As this is really a bike just for playing with, after several discussions with a friend of mine in the USA, I’ve decided that I might just as well do some mild ‘tuning’ and have a bit of fun with it ! The plan then is to use a lift plate under the barrels, do some clean-up of the ports, skim the head and see what sort of a power boost I can get. As these are piston ported two stroke engines, putting a lift plate under the barrels to raise them (and milling that amount of lift off the top of the block) changes the intake/exhaust timing of the engine analogous (sort of) to changing the camshaft in a four stroke engine. The porting just improves how the engine breathes and skimming the head changes the compression ratio. The net effect – on paper at least – is a boost in horsepower, which can be further improved in a two stroke engine by modifying the exhaust system.

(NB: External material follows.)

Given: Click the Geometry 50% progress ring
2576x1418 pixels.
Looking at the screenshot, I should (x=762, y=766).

Before doing any work, I thought it would be useful to get a ‘before’ shot of what the engine was producing so I’d have a baseline or ‘before’ view of engine health to compare a fresh engine against. This meant doing a run on a dynamometer to map the horsepower and torque of the engine against rpm. Luckily, a dyno was available at the shop where I have my crankshafts rebuilt in Okotoks just south of Calgary. All I did in the way of preparation was to check the timing and carburettor balance, change the plugs and give it some fresh gas before the run. Here is how it looked on the dyno:
That’s Joe at RPM Services Ltd. seated in the booth amidst the cloud of oil. The sheet you see in the photo is to try and catch some of the gearbox oil being blown out the right side pipe due to the failed seal.
Given the condition of the engine, I wasn’t expecting much in the way of positive results and so was quite pleasantly surprised ! The best run of the five runs showed 55 HP at about 6000 rpm and maximum torque at about 5400 rpm of about 47 ft/lbs. Interestingly, the tachometer read about 240 rpm higher than the dyno recorded at 7000 rpm so it was a good correlation. Ambient air was about 16C. The engine actually improved slightly with each run, and the low cloud of unburned gearbox oil has dampened the mosquito population in the area considerably.